Wait, what is React?
React is:
... a Facebook creation which simply labels itself as being a JavaScript library for building user interfaces. It’s an open-source project which, to date, has raked in over 74,000 stars on GitHub.
It is:
- Declarative: you only need to design simple views for each state in your application and React will efficiently update and render just the right components when your data changes.
- Component-based: you create your React-powered apps by assembling a number of encapsulated components, each managing its own state.
- Learn Once, Write Anywhere: React is not a full-blown framework; it’s just a library for rendering views.
React uses a “virtual DOM”
That's what makes React fast and responsive. The HTML Document Object Model or DOM is a representation of the document as a structured group of nodes and objects that have properties and methods. It connects web pages to scripts or programming languages.

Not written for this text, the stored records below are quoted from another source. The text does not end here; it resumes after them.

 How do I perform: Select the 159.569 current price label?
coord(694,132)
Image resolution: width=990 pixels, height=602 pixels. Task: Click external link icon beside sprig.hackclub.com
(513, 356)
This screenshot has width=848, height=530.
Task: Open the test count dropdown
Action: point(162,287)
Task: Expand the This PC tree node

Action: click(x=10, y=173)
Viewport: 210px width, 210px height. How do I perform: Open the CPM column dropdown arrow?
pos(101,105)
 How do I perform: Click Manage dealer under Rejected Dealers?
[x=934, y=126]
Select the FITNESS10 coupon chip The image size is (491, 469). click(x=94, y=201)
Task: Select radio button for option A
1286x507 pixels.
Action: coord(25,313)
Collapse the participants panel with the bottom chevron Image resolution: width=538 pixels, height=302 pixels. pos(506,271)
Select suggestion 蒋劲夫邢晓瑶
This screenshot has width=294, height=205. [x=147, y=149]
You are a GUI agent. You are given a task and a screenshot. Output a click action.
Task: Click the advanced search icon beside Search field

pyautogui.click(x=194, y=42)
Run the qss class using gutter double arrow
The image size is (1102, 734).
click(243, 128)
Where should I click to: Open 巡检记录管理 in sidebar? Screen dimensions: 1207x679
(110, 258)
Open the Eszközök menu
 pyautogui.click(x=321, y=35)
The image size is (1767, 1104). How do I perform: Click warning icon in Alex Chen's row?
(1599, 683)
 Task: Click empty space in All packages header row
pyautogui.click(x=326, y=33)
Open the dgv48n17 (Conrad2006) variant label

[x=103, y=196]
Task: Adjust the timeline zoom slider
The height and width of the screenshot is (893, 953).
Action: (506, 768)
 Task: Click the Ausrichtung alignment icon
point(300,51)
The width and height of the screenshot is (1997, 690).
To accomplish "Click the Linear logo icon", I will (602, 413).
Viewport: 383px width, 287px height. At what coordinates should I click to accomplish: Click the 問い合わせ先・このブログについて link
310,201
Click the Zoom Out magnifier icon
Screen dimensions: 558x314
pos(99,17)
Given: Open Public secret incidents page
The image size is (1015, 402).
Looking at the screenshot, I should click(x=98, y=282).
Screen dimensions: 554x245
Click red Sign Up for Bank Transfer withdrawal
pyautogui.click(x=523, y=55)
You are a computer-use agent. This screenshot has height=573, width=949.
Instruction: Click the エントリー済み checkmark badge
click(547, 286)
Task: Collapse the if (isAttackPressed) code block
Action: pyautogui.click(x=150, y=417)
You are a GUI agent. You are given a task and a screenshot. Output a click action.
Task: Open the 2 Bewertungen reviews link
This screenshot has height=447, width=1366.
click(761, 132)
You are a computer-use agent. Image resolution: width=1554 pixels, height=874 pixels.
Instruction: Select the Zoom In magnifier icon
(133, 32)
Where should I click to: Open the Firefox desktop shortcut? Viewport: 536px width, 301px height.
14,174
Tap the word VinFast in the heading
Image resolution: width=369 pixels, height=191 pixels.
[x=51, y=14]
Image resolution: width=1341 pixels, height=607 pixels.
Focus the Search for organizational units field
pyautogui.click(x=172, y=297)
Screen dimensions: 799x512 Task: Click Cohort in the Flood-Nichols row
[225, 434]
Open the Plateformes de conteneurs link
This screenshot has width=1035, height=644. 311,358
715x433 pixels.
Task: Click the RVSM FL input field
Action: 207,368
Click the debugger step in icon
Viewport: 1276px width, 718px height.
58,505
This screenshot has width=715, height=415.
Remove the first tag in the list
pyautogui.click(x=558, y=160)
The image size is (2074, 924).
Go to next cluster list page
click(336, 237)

Whenever you want to change any part of a web page programmatically, you need to modify the DOM. Depending on the complexity and size of the document, traversing the DOM and updating it could take longer than users might be prepared to accept. Every time the DOM gets updated, browsers need to recalculate the CSS and carry out layout and repaint operations on the web page.
The Virtual DOM is a lightweight, abstract model of the DOM. React uses the render method to create a node tree from React components and updates this tree in response to changes in the data model resulting from actions.
Each time there are changes to the underlying data in a React app, React creates a new Virtual DOM representation of the user interface.
How React works
- Whenever something changes, React re-renders the entire UI in a Virtual DOM representation.
- React then calculates the difference between the previous Virtual DOM representation and the new one.
- Finally, React patches up the real DOM with what has actually changed. If nothing has changed, React won’t be dealing with the HTML DOM at all.
Efficient diff algorithms, batching DOM read/write operations, and limiting DOM changes to the bare minimum necessary, make using React and its Virtual DOM a great choice for building performant apps.
When should you use React?
React is great at making super reactive user interfaces — that is, UIs that are very quick at responding to events and consequent data changes.
React would be a great fit for web apps where you need to keep a complex, interactive UI in sync with frequent changes in the underlying data model.
React is designed to deal with stateful components in an efficient way (which doesn’t mean devs don’t need to optimize their code). So projects that would benefit from this capability could be considered good candidates for React.